They say every cloud has a silver lining. It’s the optimist’s way of pointing out that there is always a bright side. Unfortunately the opposite is true as well: Even the best stuff usually comes at a cost. Ice cream is a great example. You know what else comes to mind? Homeowners associations!
Deed-restricted HOA communities often enjoy very stable property values and reliably short sales cycle times.
HOAs are great, sometimes. They give residents a voice, they create a venue for working together on community issues, and they usually boost property values because they keep the neighborhood looking good. Unfortunately, however, they usually don’t love “fixer-uppers.”
If you’re considering purchasing a fixer-upper in a neighborhood with deed restrictions and/or an active HOA, here are a few things to look out for.
Deed Restricted or Not?
Not all HOAs are created equal. In some deed-restricted communities, the HOA has teeth. They can fine you big money for violations and even, in extreme circumstances, go so far as to foreclose on abandoned property. Other HOAs are more of a civic organization formed by community members mostly for sharing information and giving the community a voice in governmental affairs.
Knowing which type of HOA your prospective home would be a part of is a big deal. The deed-restricted community type is just as powerful as municipal zoning inspectors and their rules must be followed to the letter. The other kind, not so much. For the purposes of this post I’m talking mostly about the kinds of things the more “controlling” type of HOA might look at as you work on your fixer-upper.
HOA-Approved House Colors
People in deed-restricted communities are often shocked to learn that all exterior paint colors have to be approved and are often restricted to specific palettes. I grew up in a neighborhood that was supposed to stick with “earth tone” colors. Eventually the people who argued that the ocean and sky are blue won over and things went sideways, but for the first 20 years of that neighborhood’s existence, every single house was some shade of brown, which wasn’t very inspiring.

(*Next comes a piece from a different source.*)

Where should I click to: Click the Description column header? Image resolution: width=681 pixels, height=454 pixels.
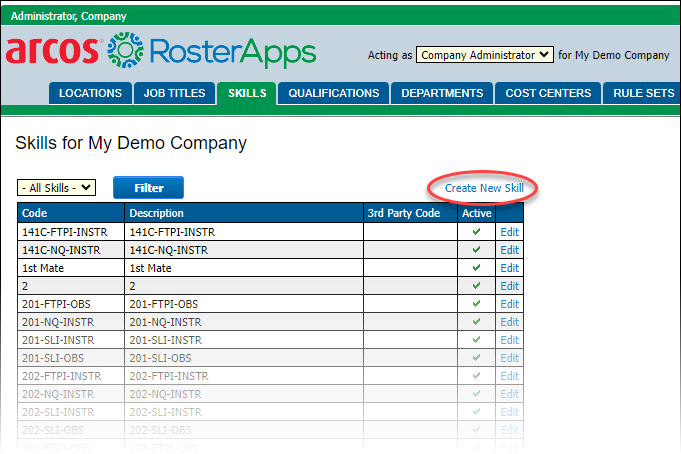coord(156,213)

Basic HOA Rules About Window Treatments
Similar to the kind of restrictions you might have experienced in apartment buildings or college dorms, HOAs often have rules about the visible portion of your interior window treatments being white. So if your plan is to hang up some awesome heavy red drapes, you better check on that!
Typical HOA Rules About Mailboxes
From where I sit near the front window of my house I can see a ultra-modern aluminum mailbox, a very basic plastic mailbox, a completely standard mailbox mailbox, a heavy duty I-dare-you-to-play-mailbox-baseball mailbox and my mailbox, which has a custom-painted little version of our cottage with a pretty sunset. My neighborhood doesn’t have mailbox rules.
That is not the case in most HOA deed-restricted communities. I’ve seen some restrictions so particular that you could only buy a new mailbox from one particular vendor. The idea, I think, is to keep it from looking like my street.
HOA Architectural Committee Guidelines
Most HOAs have a “Modifications Committee” that is empowered to approve or deny any exterior modification to your home. This includes a new roof, painting, a front door or a major remodeling project. Large projects are often required to meet strict architectural standards. The bright side is that these standards usually work in your favor by making your project look better. This can add to the cost of work though, either by requiring certain materials or just because you have to get professional plans drawn.
HOA Parking Rules
Similar to what is seen everywhere with zoning restrictions, HOA rules often dictate what can and can’t be parked in front of your house. Most communities require that boats be in the backyard or garage, RVs are prohibited, and commercial vehicles usually have to be in the garage, which can be a problem for any van or truck with a ladder rack.
There is a Silver Lining
While all of this may sound like a reason not to buy the fixer-upper you’re looking at, the truth is that deed-restricted HOA communities often enjoy very stable property values and reliably short sales cycle times. While on the one hand these persnickety regulations can be a pain while you’re dealing with them, they also protect you from a rambunctious new neighbor who wants to park a monster truck on the front lawn and install a homemade swimming pool right next to your fence.
I guess it’s a “bitter with the sweet” kind of thing.